P. Roderic reduces the errors and opinions of the Copts to the following heads: 1. That they put away their wives, and espouse others while the first are living. 2. That they have seven sacraments; viz. baptism, the eucharist, confirmation, ordination, faith, fasting, and prayer. 3. That they deny the Holy Spirit to proceed from the Son. 4. That they only allow of three ecumenical councils; that of Nice, Constantinople, and Ephesus. 5. That they only allow of one nature, will, and operation, in Jesus Christ, after the union of the humanity with the divinity. For their errors in discipline, they may be reduced, 1. To the practice of circumcising their children before baptism, which has obtained among them from the 12th century. 2. To their ordaining deacons at five years of age. 3. To their allowing of marriage in the second degree. 4. To their forbearing to eat blood: to which some add their belief of a baptism by fire, which they confer by applying a hot iron to their forehead or cheeks.

Others palliate these errors, and show that many of them are rather abuses of particular persons than doctrines of the feet. This seems to be the case with regard to their polygamy, eating of blood, marrying in the second degree, and the baptism of fire: for circumcision, it is not practised as a ceremony of religion, nor as of any divine appointment, but merely as a custom which they derive from the Ishmaelites; and which, perhaps, may have had its origin from a view to health and decency in those hot countries.

The Copts, at different times, have made several reunions with the Latins; but always in appearance only, and under some necessity of their affairs. In the time of pope Paul IV. a Syrian was dispatched to Rome from the patriarch of Alexandria, with letters to that pope; wherein he acknowledged his authority, and promised obedience; desiring a person might be dispatched to Alexandria, to treat about a re-union of his church to that of Rome: pursuant to which, Pius IV. successor to Paul, chose F. Roderic, a Jesuit, whom he dispatched in 1561, in quality of apostolical nuncio. But the Jesuit, upon a conference with two Copts deputed for that purpose by the patriarch, was made to know, that the titles of father of fathers, pastor of pastors, and master of all churches, which the patriarch had bestowed on the pope in his letters, were no more than mere matters of civility and compliment; and that it was in this manner the patriarch used to write to his friends: they added, that since the council of Chalcedon, and the establishment of several patriarchs independent of one another, each was chief and master of his own church. This was the answer the patriarch gave the pope, after he had received a sum of money remitted to him from Rome, by the hands of the Venetian consul.

COPTIC, or Coptic, the language of the Copts, the ancient language of the Egyptians, mixed with a great deal of Greek, the characters it is written in being all Greek. It has a form and construction peculiar to itself: it has no inflections of the nouns or verbs; but expresses number, case, gender, person, mood, tense, and possessive pronouns, by letters and particles prefixed.

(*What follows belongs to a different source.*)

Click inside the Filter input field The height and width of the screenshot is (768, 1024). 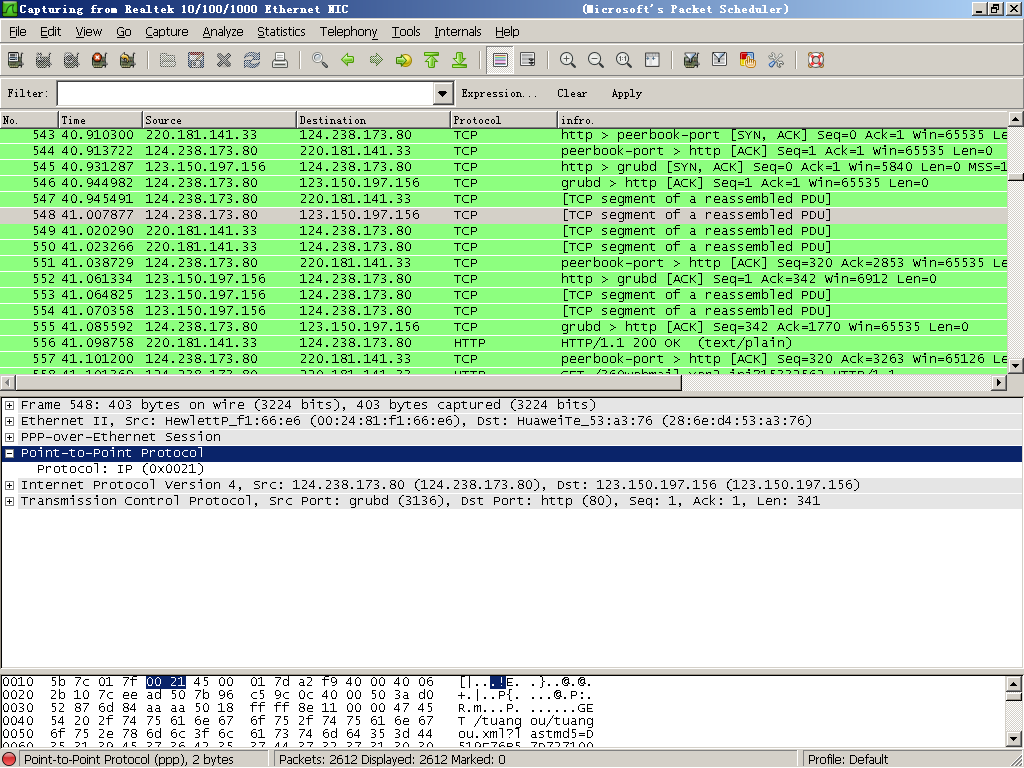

F. Kircher is the first who published a grammar and vocabulary of the Coptic. There is not known any book extant in the Coptic, except translations of the Holy Scriptures, or of ecclesiastical offices; or others that have relation thereto, as dictionaries, &c.

The ancient Coptic is now no longer found but in books; the language now used throughout the country is Arabic. The old Coptic, which Kircher maintains to be a mother-tongue, and independent of all others, had been much altered by the Greek: for besides that it has borrowed all its characters from the Greek, with a very little variation, a great number of the words are pure Greek. Voilieu, indeed, affirms, that there was no Coptic language till after Egypt became subject to the Arabs. The language, according to him, is a mixture of Greek and Arabic; the very name thereof not being in the world till after the Arabs were masters of the country. But this, M. Simon observes, proves nothing; except that what was anciently called Egyptian, has since by the Arabs been called Coptic, by a corruption of speech. There are, it is true, Arabic words in the Coptic; yet this by no means proves but that there was a language before that time, either Coptic or Egyptian. Pietro de la Valle observes, that the Copts have entirely lost their ancient tongue; that it is now no longer understood among them; that they have nothing extant therein but some sacred books; and that they still say mass in it.

All their other books have been translated into Arabic, which is their vulgar tongue; and this has occasioned the originals to be lost: it is added, that they rehearse the epistles and gospels in the mass twice; once in Arabic and once in Coptic. Indeed, if we believe F. Vanfleb, the Copts say the mass in Arabic, all but the epistles and gospels, which they rehearse both in that and Coptic.

COPTIC Bible. See Bible.

COPTIC Liturgies are three; one attributed to Basil, another to St Gregory, and the third to Cyril: they are translated into Arabic for the use of the priests and people.